Data records:
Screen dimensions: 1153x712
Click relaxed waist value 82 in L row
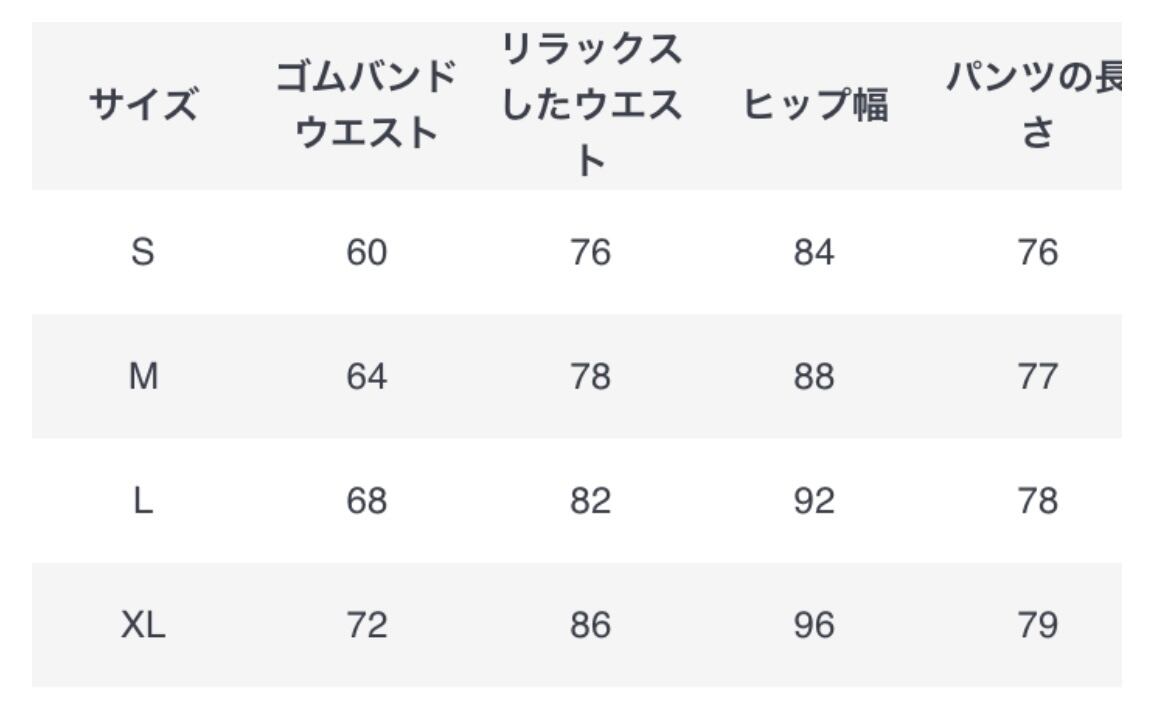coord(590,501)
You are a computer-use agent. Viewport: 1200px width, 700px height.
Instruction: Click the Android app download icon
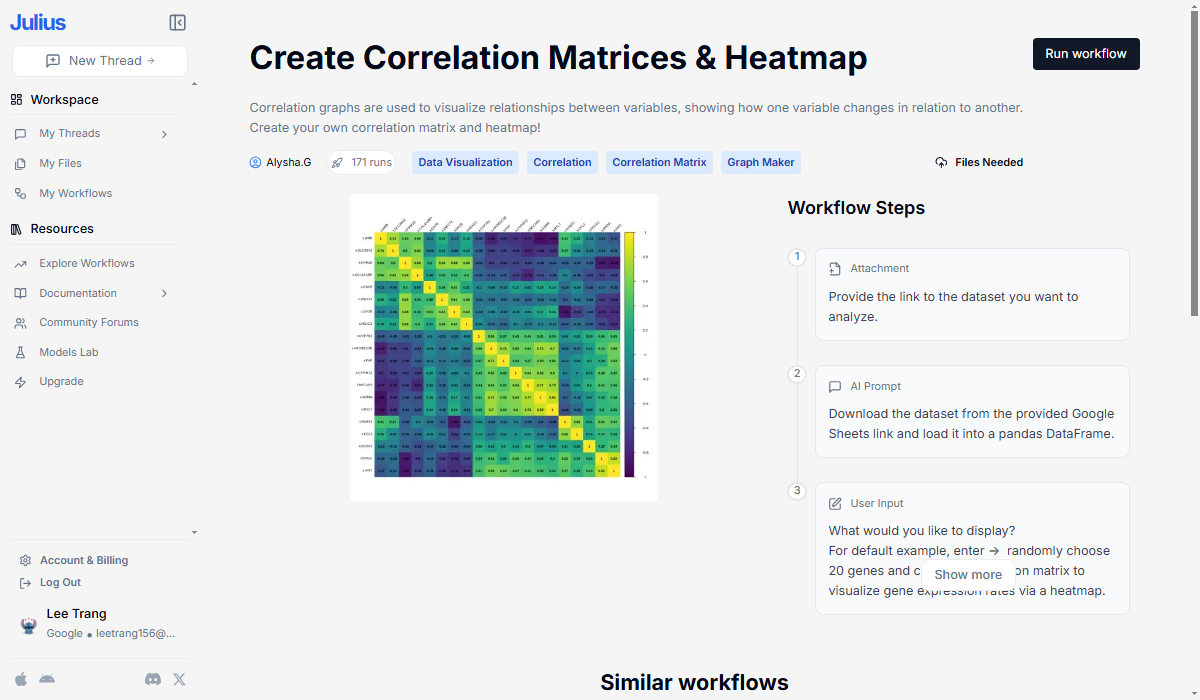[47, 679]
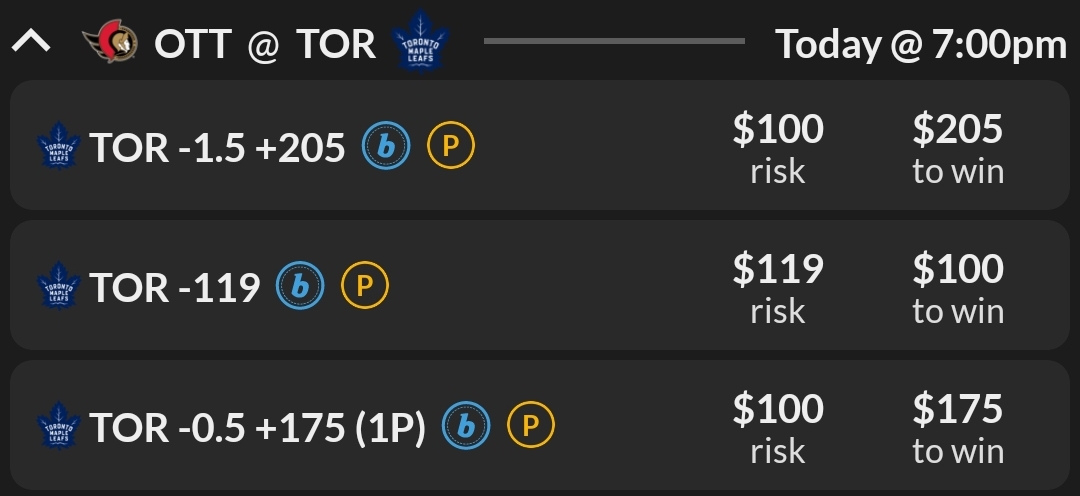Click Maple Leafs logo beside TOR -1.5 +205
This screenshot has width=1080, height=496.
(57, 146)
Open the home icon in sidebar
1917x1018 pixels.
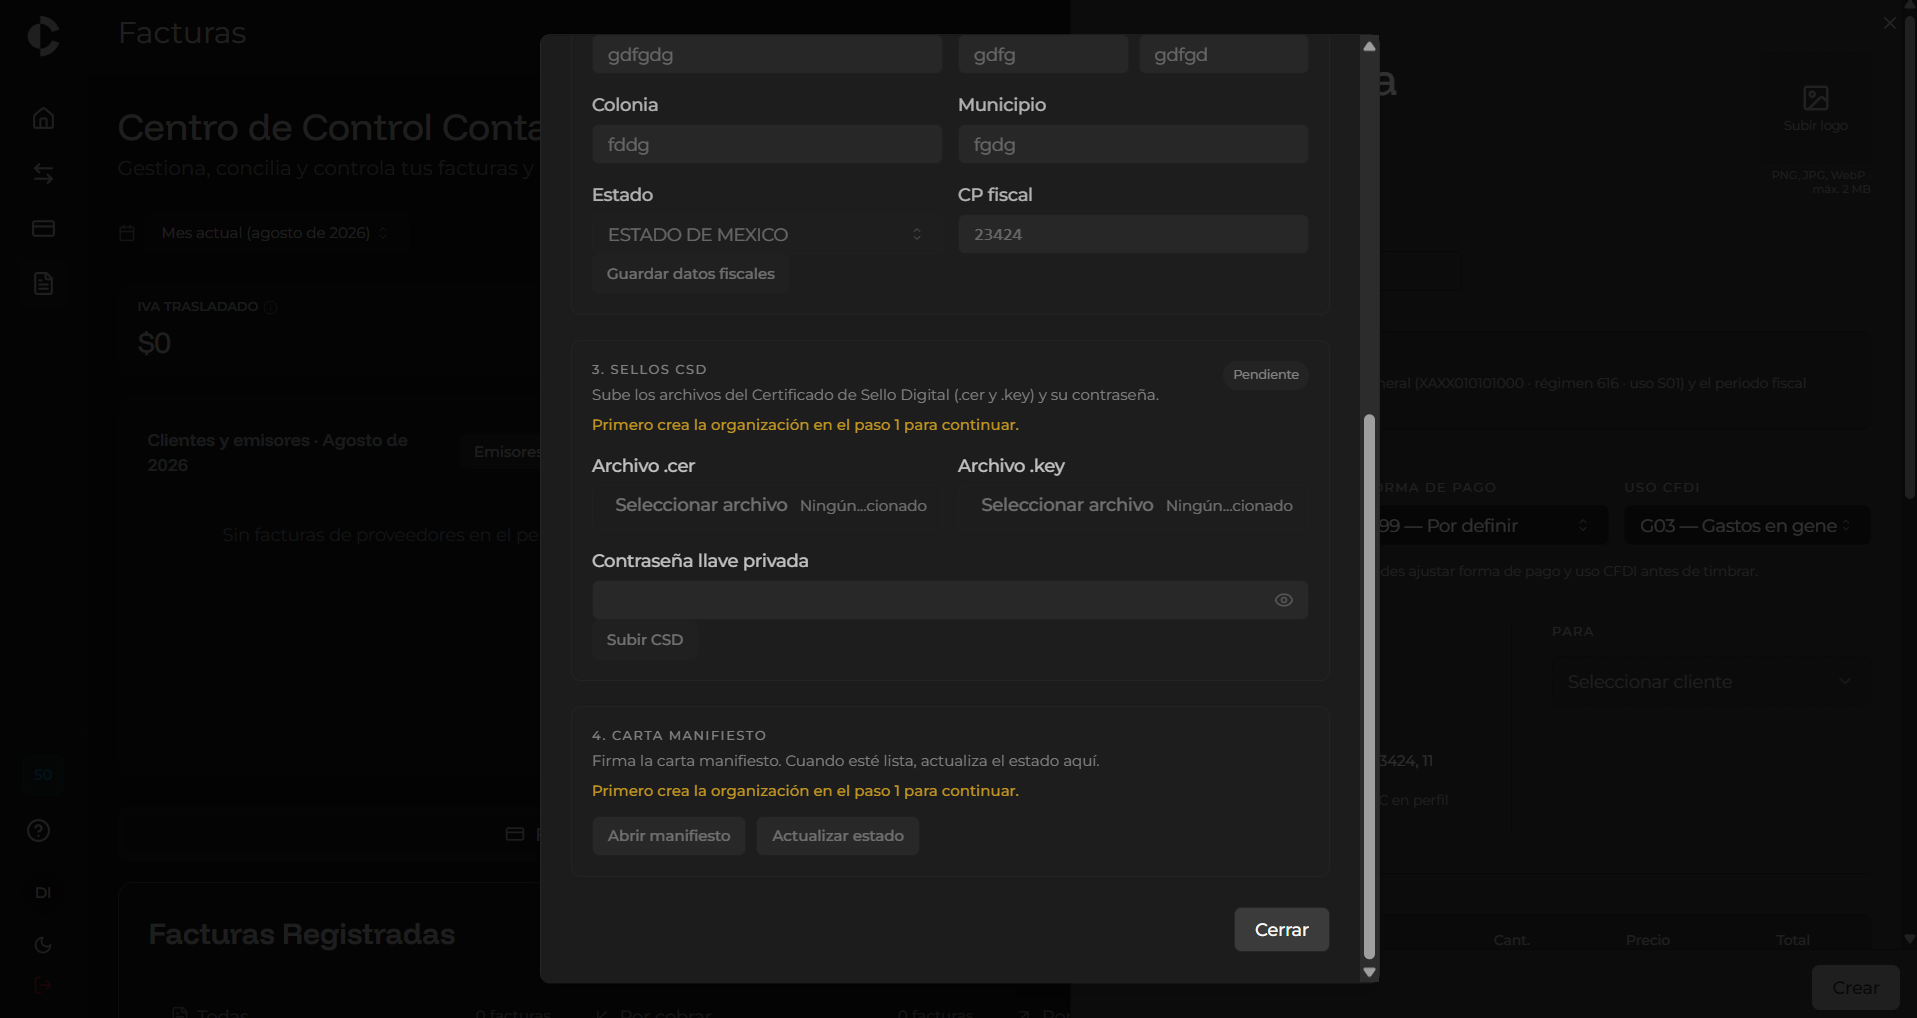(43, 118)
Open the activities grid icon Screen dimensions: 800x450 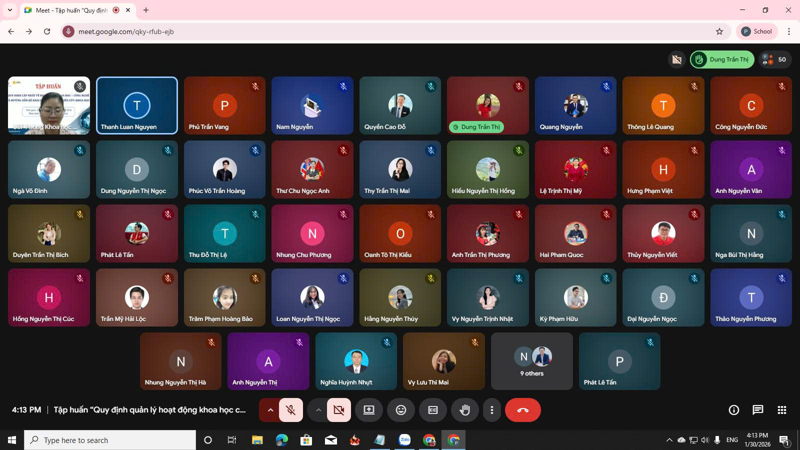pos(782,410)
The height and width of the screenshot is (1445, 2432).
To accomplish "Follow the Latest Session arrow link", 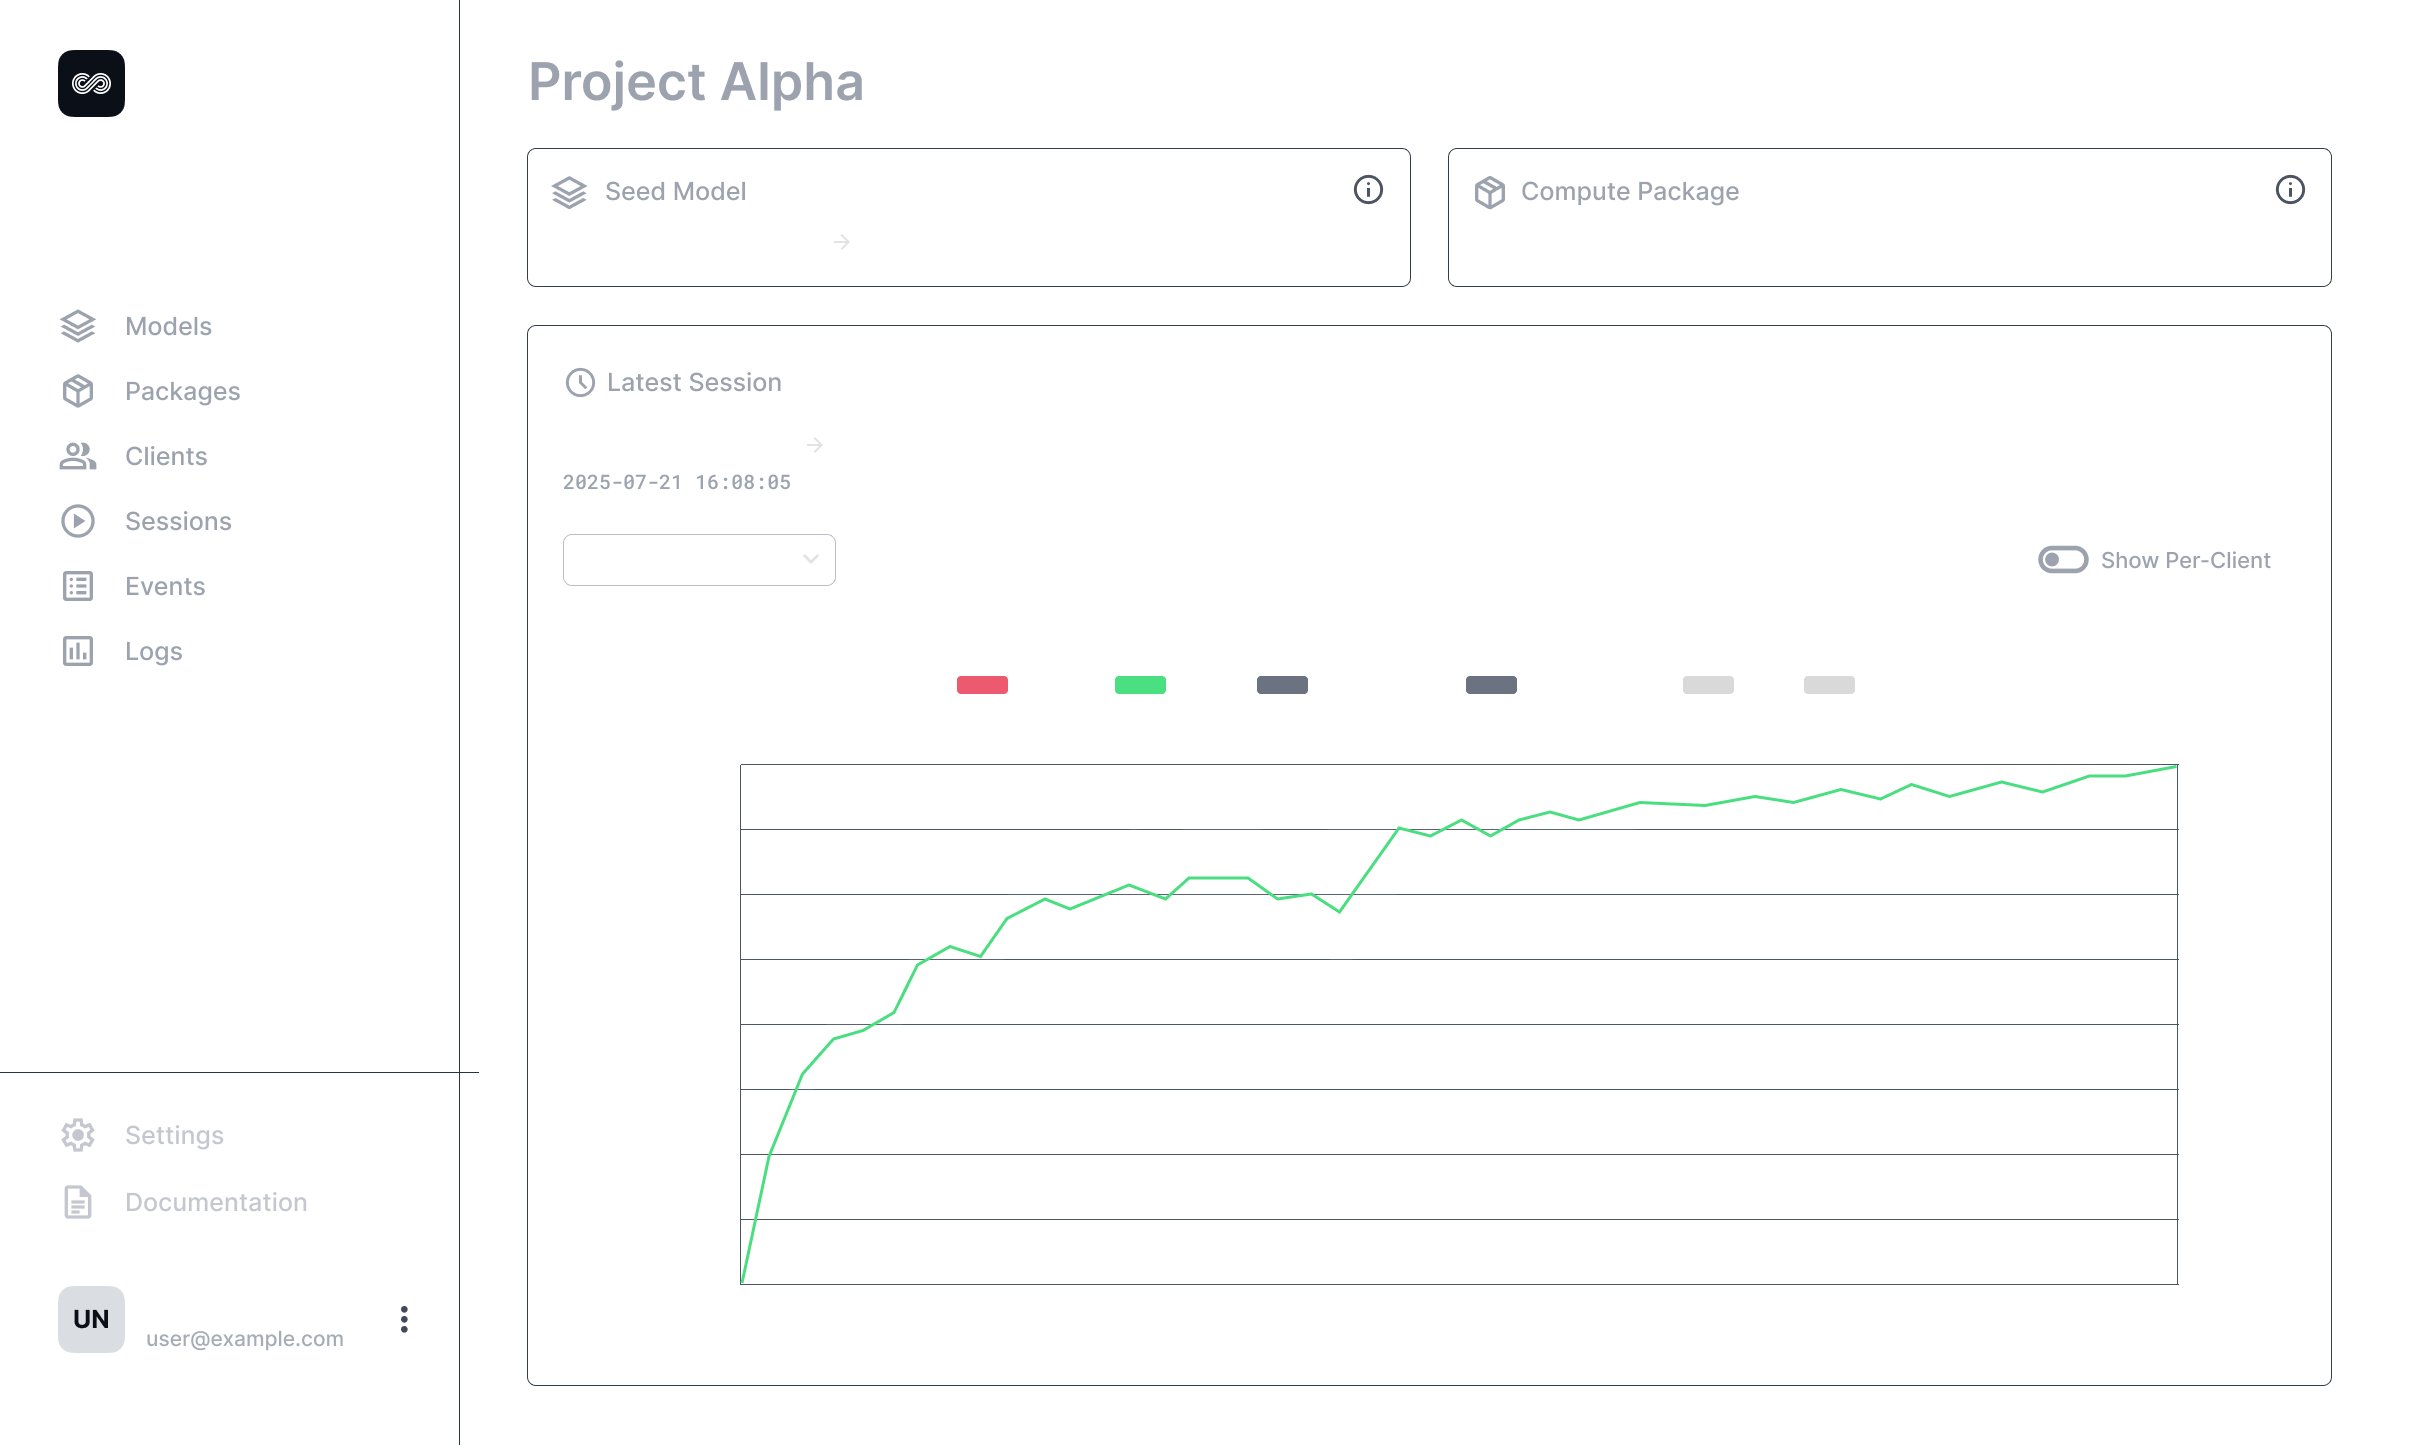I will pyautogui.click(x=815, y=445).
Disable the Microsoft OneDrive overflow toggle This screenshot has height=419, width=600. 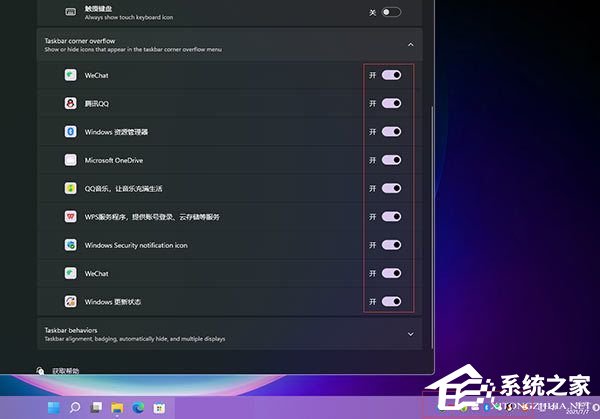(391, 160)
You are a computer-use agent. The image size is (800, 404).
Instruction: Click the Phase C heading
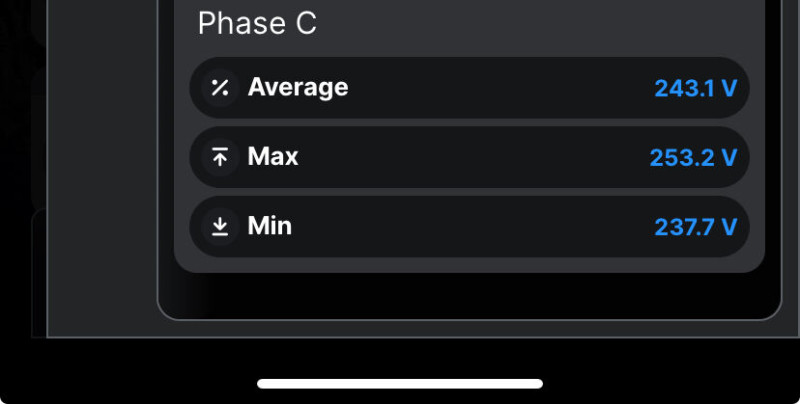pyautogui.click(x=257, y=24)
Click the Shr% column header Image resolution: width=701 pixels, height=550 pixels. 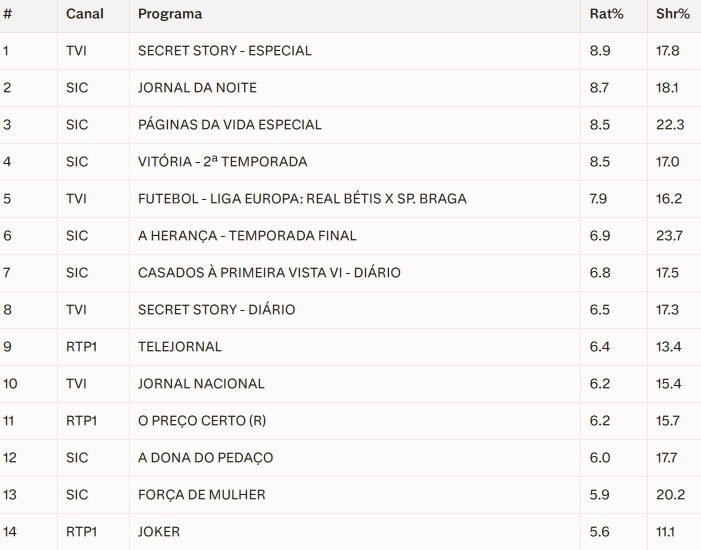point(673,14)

Prompt:
Update the data from its start through the line containing "coord(590,501)", inclusive, replacing "waist" with "hip" and changing nothing else. Leave the pictures out of your answer.

Output of the task:
Screen dimensions: 1153x712
Click relaxed hip value 82 in L row
coord(590,501)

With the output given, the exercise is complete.